The Kinder Foundation is supported by an exceptional staff of smart and experienced professionals whose work helps carry out the mission of the Foundation: to support Greater Houston as a model city for economic opportunity and quality of life by providing transformation grants in the areas of urban green space, education, and quality of life.
We continue to highlight our talented team members, today with an introduction to Sarah Newbery, the Kinder Foundation’s director of parks and greenspace. Sarah coordinates partnerships and leads initiatives related to the foundation’s park projects, utilizing her decades of experience as an architect and project director to guide the foundation through its park partnerships with Memorial Park Conservancy, among others.
What books, podcasts, articles or other content are you currently consuming?
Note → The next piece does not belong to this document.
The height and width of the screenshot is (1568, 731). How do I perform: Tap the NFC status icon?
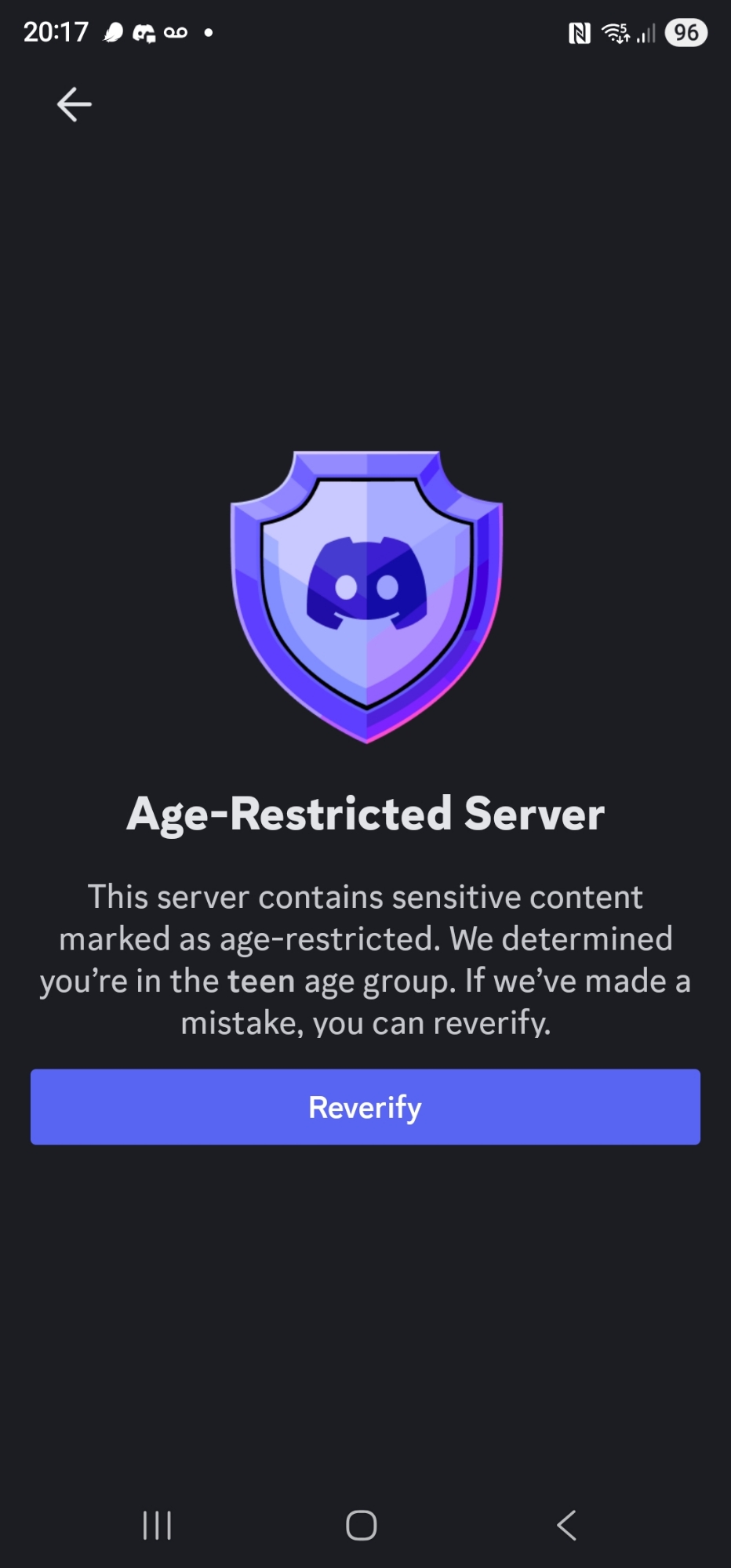pos(579,33)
What are you enjoying or learning from them?
I like to listen to podcasts and audiobooks because they make folding laundry and walking the dogs feel like “me” time. I am a huge fan of Radiolab’s podcasts – they cover such an array of fascinating topics – but recently I have been listening to a podcast my 23-year-old niece started during Covid. She is an aspiring arts and culture journalist and covers the “conscious consumption of cultural phenomena from the wicked to the weird.” It is a great way to see things through younger eyes and I’ve learned a range of new things like the fact that we didn’t always sing the “Star Spangled Banner” at sporting events as well as the definition of “stan culture!” As for audiobooks, I am currently listening to The Tangled Tree by David Quammen about the evolution of life. It is a great introduction to the idea of horizontal gene transfer and suggests re-thinking the “tree of life” as more of a “web.” It is more radical than it sounds!
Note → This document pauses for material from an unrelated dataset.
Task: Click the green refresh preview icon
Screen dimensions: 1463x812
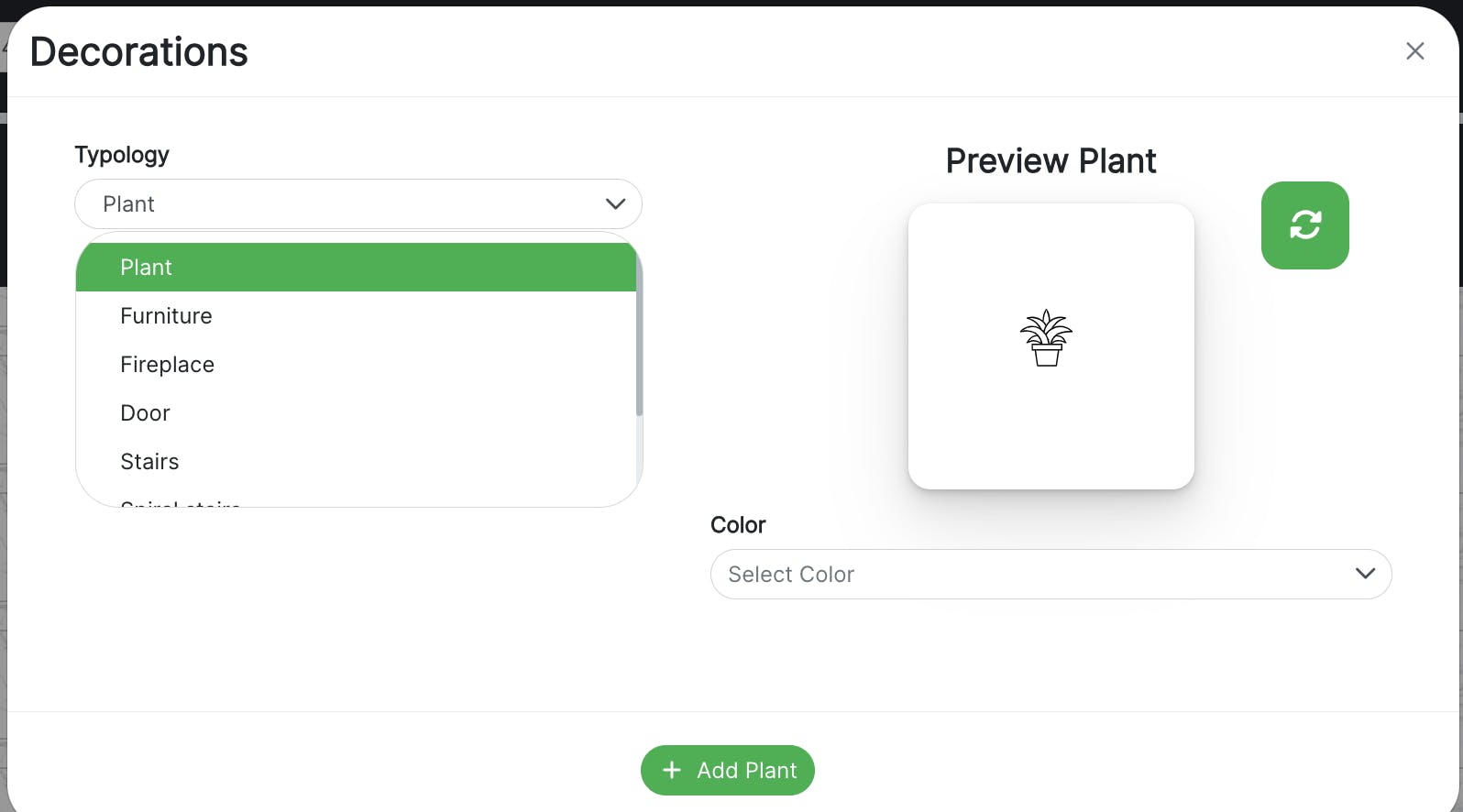Action: pos(1304,225)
What do you hope to see accomplished in Houston’s green space sector in 20 years?
There are so many things, of course but I would love to see Houston’s hike and bike trail system continue to expand connectivity and overcome some of the current hurdles at key connections. On paper, we are close to having a 30-mile hike-bike loop (think the Atlanta Beltline) that would enable walkers and riders to travel through almost every district in the city. Through Buffalo Bayou and other Bayou Greenways projects, a large percentage of this “big loop” idea is already in place. The Memorial Park Ten Year Plan provides local match funding and concept designs for critical connections at the northwest corner of this loop, so my fingers are crossed that future federal funding grants will enable these to become a reality. I also hope that we can address the many park deserts that still exist in the Houston area – this is every bit as important as providing more connectivity to our existing parks. The health and environmental benefits of parks and greenspaces are well researched, but during this past year, I think we have all developed a greater first-hand appreciation for just how critical they are to our well-being.
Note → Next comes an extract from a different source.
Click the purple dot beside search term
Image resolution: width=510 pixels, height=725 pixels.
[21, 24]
How has your past work experience helped inform or prepare you for your work with the Kinder Foundation?
Every day I draw on skills and experiences from the two jobs I held prior to joining the foundation. Most recently, I worked at Uptown Houston for five years as part of their team partnering on the Memorial Park Master Plan and subsequent improvements. It was a fantastic introduction to all that goes into managing the planning, funding, and implementation of public-private partnerships, which is the Kinder Foundation’s primary template for greenspace and park projects. I experienced working with boards, crafting legal agreements, communicating with multiple stakeholders, and presenting a range of information from design concepts to financial models, all of which are things I do here at the foundation. Prior to working at Uptown, I worked for twelve years at Curtis & Windham Architects. It was there that I developed a thorough understanding of the design and construction process for both buildings and landscapes. Given the active role the foundation plays in reviewing project designs, schedules and budgets, my experience as a practicing architect has been essential.
Is there something about the Kinder Foundation that is meaningful to you that many people may not know?
I think people don’t realize how personally involved Nancy and Rich are on a day-to-day basis. They are here most days, right alongside the rest of the team, and remain engaged with the projects and organizations they support. Their input and first-hand involvement is remarkable to witness and a great learning opportunity.